If you own a dog, enjoy travel writing or have an interest in North America, I can thoroughly recommend Travels With Macy.
It is enlightening, witty, involving - and extremely well written. It tells the story of the author's journey round rural and small-town North America, broadly following the route taken by Steinbeck in his 1962 classic, Travels With Charley. For transport, Fogle chose an iconic thirty-year-old GMC motorhome, and for company his adored - and adorable - golden retriever Macy.

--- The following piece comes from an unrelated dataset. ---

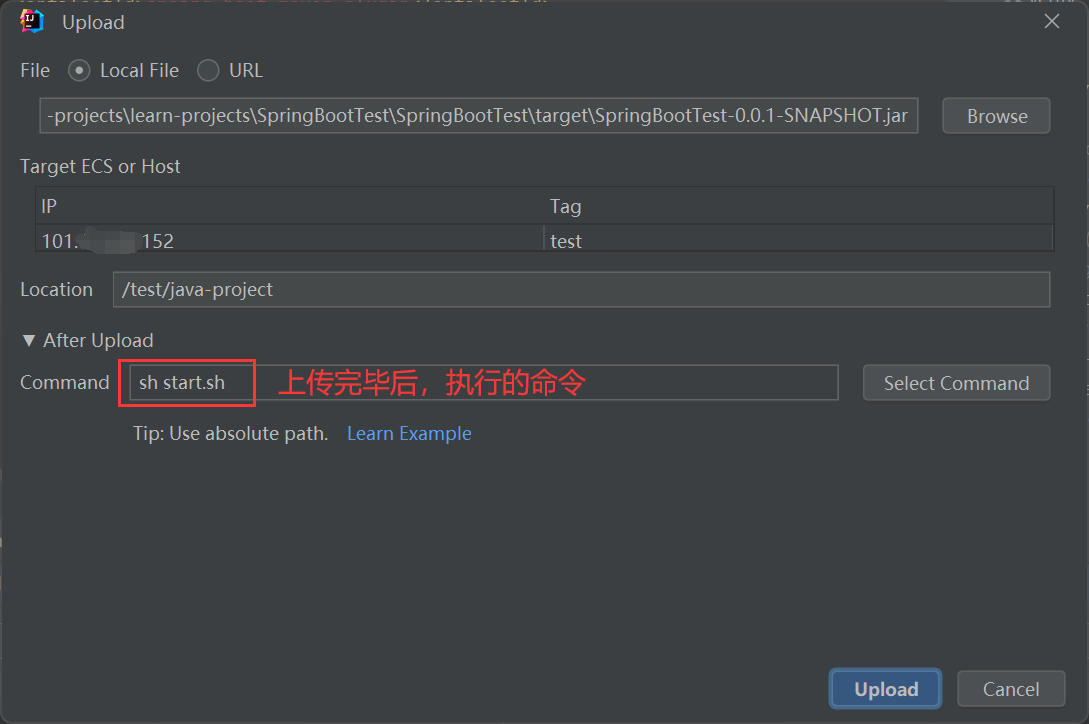Viewport: 1089px width, 724px height.
Task: Close the Upload dialog
Action: point(1051,20)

Their adventures are recounted with the exuberance of Macy herself, and after covering 10,000 miles in the author's easy company I felt that I had gained a new insight into the rich diversity of a continent which is often surprisingly - and in a nice way - out of step with the march of time.

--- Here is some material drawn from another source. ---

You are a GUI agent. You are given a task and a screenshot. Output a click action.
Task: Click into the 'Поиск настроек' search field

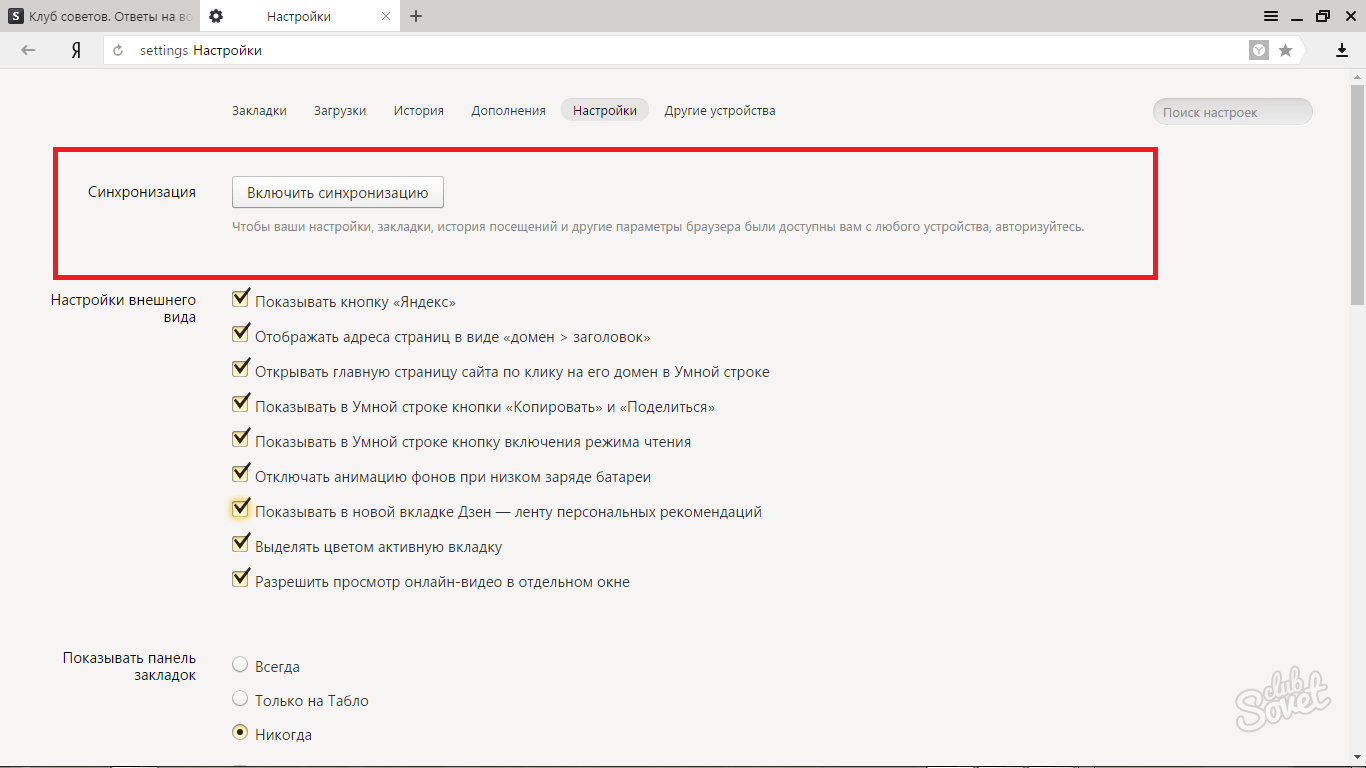click(1232, 112)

'Is there anything better', says Fogle, 'than bacon and eggs, buttered toast and dark coffee, all by yourself on a cloudless morning, on a mountain top under the big blue sky of Montana?' Well, no. This is one of so many passages where I found myself nodding, and smiling. Along the way, Fogle talks freely to the people he meets, itinerants like himself in RV camps and pull-offs, farmers, pump attendants and fellow dog-lovers; and it says much about the man that he finds these people almost universally giving, of their stories, their politics and, strikingly, their hospitality, in return.
Towards the end of the book Fogle says, 'I hadn't expected to fall in love', and although he's referring specifically to the charms of Northern New Mexico, he also means the continent at large, the place of his birth, and if I understand him correctly - 'home'.